Imagine this.From now on you no longer have to worry about finding a electricity fix in order to get your smartphone charged every now & then.Won't that be great? Start-up company Eta Devices thinks that it might have a solution in the form of a new technology. The company, founded by a pair of MIT electrical engineering professors, Joel Dawson and David Perreault, has developed a new power amplifier design that results in twice the battery life for certain devices including smartphones.
RF power amplifiers change low-power radio signals into high-power signals, but cellphones lose precious power because of the inefficient process in which that is done. Eta has a new technology that makes this a more efficient process although it still has a ways to go before that technology is available in handsets. It will first be seen early next year in LTE base stations before it can be used in something smaller like a smartphone. Currently, it cost $36 billion to power cellular base stations, consuming nearly 1% of global power consumption. 640,000 diesel-powered generators are used to power base stations at a price of $15 billion paid for fuel every year, and this is where Eta's new product will be first applied.

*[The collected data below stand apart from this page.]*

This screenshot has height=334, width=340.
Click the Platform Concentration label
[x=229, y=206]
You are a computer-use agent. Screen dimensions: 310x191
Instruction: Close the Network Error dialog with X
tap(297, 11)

The 5 power amps on the Apple iPhone 5 (the red dots) account for 60% of the phone's power consumption |
The eventual goal of the company is to replace the different power amplifiers on a smartphone with one power amplifier chip. On the Apple iPhone 5, for example, there are 5 such chips. Another power saving feature would be to reduce the number of transmissions your phone makes (your phone is always sending out transmissions even when you are merely downloading a video) to confirm the receipt of packets, or internet information.
Eta hopes to introduce it product in February at MWC in Barcelona, Spain.